● **TASK PROMPT**: When responding, copy every record below exactly as it appears.

● **AVAILABLE DATA**:
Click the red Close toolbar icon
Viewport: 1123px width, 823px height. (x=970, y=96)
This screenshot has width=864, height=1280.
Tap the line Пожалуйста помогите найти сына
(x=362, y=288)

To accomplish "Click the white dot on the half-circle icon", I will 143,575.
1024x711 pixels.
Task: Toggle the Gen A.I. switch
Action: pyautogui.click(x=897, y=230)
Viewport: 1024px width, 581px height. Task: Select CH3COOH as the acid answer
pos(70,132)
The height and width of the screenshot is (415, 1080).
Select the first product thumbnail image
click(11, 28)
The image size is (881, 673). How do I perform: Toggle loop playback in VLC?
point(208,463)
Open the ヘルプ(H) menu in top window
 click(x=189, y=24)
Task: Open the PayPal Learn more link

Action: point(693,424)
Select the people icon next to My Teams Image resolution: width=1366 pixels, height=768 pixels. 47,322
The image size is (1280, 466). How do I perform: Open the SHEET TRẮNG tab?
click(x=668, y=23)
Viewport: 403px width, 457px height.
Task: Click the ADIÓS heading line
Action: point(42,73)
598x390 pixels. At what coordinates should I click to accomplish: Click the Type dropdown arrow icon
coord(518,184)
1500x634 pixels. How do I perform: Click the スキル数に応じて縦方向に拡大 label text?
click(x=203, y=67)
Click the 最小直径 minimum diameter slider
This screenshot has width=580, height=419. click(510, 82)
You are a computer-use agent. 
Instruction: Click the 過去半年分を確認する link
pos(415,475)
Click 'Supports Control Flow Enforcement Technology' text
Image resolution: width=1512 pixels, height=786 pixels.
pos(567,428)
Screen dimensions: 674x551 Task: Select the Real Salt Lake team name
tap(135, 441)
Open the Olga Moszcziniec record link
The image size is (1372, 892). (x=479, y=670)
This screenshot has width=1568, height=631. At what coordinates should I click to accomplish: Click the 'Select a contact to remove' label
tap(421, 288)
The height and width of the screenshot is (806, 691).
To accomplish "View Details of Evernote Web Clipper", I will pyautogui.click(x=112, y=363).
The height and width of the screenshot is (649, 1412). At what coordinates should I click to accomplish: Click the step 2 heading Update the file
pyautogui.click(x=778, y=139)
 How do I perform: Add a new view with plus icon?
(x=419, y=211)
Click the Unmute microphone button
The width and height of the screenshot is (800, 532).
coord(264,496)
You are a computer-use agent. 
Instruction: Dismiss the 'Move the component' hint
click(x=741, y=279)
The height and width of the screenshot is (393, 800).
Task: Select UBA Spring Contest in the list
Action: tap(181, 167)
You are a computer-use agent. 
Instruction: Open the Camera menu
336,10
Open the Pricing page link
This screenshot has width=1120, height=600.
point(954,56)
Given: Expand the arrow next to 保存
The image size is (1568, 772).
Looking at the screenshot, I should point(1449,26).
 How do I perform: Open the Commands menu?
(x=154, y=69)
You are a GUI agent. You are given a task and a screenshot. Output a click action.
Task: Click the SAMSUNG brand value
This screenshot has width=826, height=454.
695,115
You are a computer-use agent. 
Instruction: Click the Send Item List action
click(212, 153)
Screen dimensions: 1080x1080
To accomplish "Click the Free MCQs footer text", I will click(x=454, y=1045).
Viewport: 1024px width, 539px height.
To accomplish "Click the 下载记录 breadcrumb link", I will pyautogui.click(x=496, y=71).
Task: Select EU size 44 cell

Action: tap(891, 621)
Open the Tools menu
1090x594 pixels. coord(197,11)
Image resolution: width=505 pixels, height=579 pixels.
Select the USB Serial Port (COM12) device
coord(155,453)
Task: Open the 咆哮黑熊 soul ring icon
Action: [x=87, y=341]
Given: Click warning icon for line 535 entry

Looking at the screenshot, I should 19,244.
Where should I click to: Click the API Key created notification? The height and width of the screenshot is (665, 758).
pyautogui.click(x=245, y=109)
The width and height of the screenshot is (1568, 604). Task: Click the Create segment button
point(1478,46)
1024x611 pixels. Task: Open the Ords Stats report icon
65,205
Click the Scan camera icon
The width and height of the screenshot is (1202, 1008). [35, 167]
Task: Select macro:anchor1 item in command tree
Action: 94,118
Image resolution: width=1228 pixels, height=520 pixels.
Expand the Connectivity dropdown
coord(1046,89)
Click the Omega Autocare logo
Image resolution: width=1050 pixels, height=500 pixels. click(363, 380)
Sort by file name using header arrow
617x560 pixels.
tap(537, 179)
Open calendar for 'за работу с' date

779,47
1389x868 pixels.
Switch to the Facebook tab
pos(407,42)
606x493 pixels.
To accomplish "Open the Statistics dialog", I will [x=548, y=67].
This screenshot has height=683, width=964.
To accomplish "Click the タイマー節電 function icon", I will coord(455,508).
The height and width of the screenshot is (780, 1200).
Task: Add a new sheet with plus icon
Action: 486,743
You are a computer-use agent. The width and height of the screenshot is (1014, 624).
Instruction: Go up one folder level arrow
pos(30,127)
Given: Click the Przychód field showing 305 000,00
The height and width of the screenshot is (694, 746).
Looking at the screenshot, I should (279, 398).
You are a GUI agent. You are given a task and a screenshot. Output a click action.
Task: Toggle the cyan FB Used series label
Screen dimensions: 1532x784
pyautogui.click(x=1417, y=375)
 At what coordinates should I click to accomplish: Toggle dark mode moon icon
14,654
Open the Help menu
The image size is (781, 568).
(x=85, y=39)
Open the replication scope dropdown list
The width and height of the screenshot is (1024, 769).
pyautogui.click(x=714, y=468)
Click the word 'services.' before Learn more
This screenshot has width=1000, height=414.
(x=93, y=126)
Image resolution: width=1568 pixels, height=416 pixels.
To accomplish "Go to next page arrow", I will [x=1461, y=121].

● **REPLY**:
Click the red Close toolbar icon
Viewport: 1123px width, 823px height. (x=970, y=96)
This screenshot has width=864, height=1280.
Tap the line Пожалуйста помогите найти сына
(x=362, y=288)

To accomplish "Click the white dot on the half-circle icon", I will 143,575.
1024x711 pixels.
Task: Toggle the Gen A.I. switch
Action: pyautogui.click(x=897, y=230)
Viewport: 1024px width, 581px height. Task: Select CH3COOH as the acid answer
pos(70,132)
The height and width of the screenshot is (415, 1080).
Select the first product thumbnail image
click(11, 28)
The image size is (881, 673). How do I perform: Toggle loop playback in VLC?
point(208,463)
Open the ヘルプ(H) menu in top window
 click(x=189, y=24)
Task: Open the PayPal Learn more link

Action: point(693,424)
Select the people icon next to My Teams Image resolution: width=1366 pixels, height=768 pixels. 47,322
The image size is (1280, 466). How do I perform: Open the SHEET TRẮNG tab?
click(x=668, y=23)
Viewport: 403px width, 457px height.
Task: Click the ADIÓS heading line
Action: point(42,73)
598x390 pixels. At what coordinates should I click to accomplish: Click the Type dropdown arrow icon
coord(518,184)
1500x634 pixels. How do I perform: Click the スキル数に応じて縦方向に拡大 label text?
click(x=203, y=67)
Click the 最小直径 minimum diameter slider
This screenshot has width=580, height=419. click(510, 82)
You are a computer-use agent. 
Instruction: Click the 過去半年分を確認する link
pos(415,475)
Click 'Supports Control Flow Enforcement Technology' text
Image resolution: width=1512 pixels, height=786 pixels.
pos(567,428)
Screen dimensions: 674x551 Task: Select the Real Salt Lake team name
tap(135, 441)
Open the Olga Moszcziniec record link
The image size is (1372, 892). (x=479, y=670)
This screenshot has width=1568, height=631. At what coordinates should I click to accomplish: Click the 'Select a contact to remove' label
tap(421, 288)
The height and width of the screenshot is (806, 691).
To accomplish "View Details of Evernote Web Clipper", I will pyautogui.click(x=112, y=363).
The height and width of the screenshot is (649, 1412). At what coordinates should I click to accomplish: Click the step 2 heading Update the file
pyautogui.click(x=778, y=139)
 How do I perform: Add a new view with plus icon?
(x=419, y=211)
Click the Unmute microphone button
The width and height of the screenshot is (800, 532).
coord(264,496)
You are a computer-use agent. 
Instruction: Dismiss the 'Move the component' hint
click(x=741, y=279)
The height and width of the screenshot is (393, 800).
Task: Select UBA Spring Contest in the list
Action: tap(181, 167)
You are a computer-use agent. 
Instruction: Open the Camera menu
336,10
Open the Pricing page link
This screenshot has width=1120, height=600.
point(954,56)
Given: Expand the arrow next to 保存
The image size is (1568, 772).
Looking at the screenshot, I should point(1449,26).
 How do I perform: Open the Commands menu?
(x=154, y=69)
You are a GUI agent. You are given a task and a screenshot. Output a click action.
Task: Click the SAMSUNG brand value
This screenshot has width=826, height=454.
695,115
You are a computer-use agent. 
Instruction: Click the Send Item List action
click(212, 153)
Screen dimensions: 1080x1080
To accomplish "Click the Free MCQs footer text", I will click(x=454, y=1045).
Viewport: 1024px width, 539px height.
To accomplish "Click the 下载记录 breadcrumb link", I will pyautogui.click(x=496, y=71).
Task: Select EU size 44 cell

Action: tap(891, 621)
Open the Tools menu
1090x594 pixels. coord(197,11)
Image resolution: width=505 pixels, height=579 pixels.
Select the USB Serial Port (COM12) device
coord(155,453)
Task: Open the 咆哮黑熊 soul ring icon
Action: [x=87, y=341]
Given: Click warning icon for line 535 entry

Looking at the screenshot, I should 19,244.
Where should I click to: Click the API Key created notification? The height and width of the screenshot is (665, 758).
pyautogui.click(x=245, y=109)
The width and height of the screenshot is (1568, 604). Task: Click the Create segment button
point(1478,46)
1024x611 pixels. Task: Open the Ords Stats report icon
65,205
Click the Scan camera icon
The width and height of the screenshot is (1202, 1008). [35, 167]
Task: Select macro:anchor1 item in command tree
Action: 94,118
Image resolution: width=1228 pixels, height=520 pixels.
Expand the Connectivity dropdown
coord(1046,89)
Click the Omega Autocare logo
Image resolution: width=1050 pixels, height=500 pixels. click(363, 380)
Sort by file name using header arrow
617x560 pixels.
tap(537, 179)
Open calendar for 'за работу с' date

779,47
1389x868 pixels.
Switch to the Facebook tab
pos(407,42)
606x493 pixels.
To accomplish "Open the Statistics dialog", I will [x=548, y=67].
This screenshot has height=683, width=964.
To accomplish "Click the タイマー節電 function icon", I will coord(455,508).
The height and width of the screenshot is (780, 1200).
Task: Add a new sheet with plus icon
Action: 486,743
You are a computer-use agent. The width and height of the screenshot is (1014, 624).
Instruction: Go up one folder level arrow
pos(30,127)
Given: Click the Przychód field showing 305 000,00
The height and width of the screenshot is (694, 746).
Looking at the screenshot, I should (279, 398).
You are a GUI agent. You are given a task and a screenshot. Output a click action.
Task: Toggle the cyan FB Used series label
Screen dimensions: 1532x784
pyautogui.click(x=1417, y=375)
 At what coordinates should I click to accomplish: Toggle dark mode moon icon
14,654
Open the Help menu
The image size is (781, 568).
(x=85, y=39)
Open the replication scope dropdown list
The width and height of the screenshot is (1024, 769).
pyautogui.click(x=714, y=468)
Click the word 'services.' before Learn more
This screenshot has width=1000, height=414.
(x=93, y=126)
Image resolution: width=1568 pixels, height=416 pixels.
To accomplish "Go to next page arrow", I will [x=1461, y=121].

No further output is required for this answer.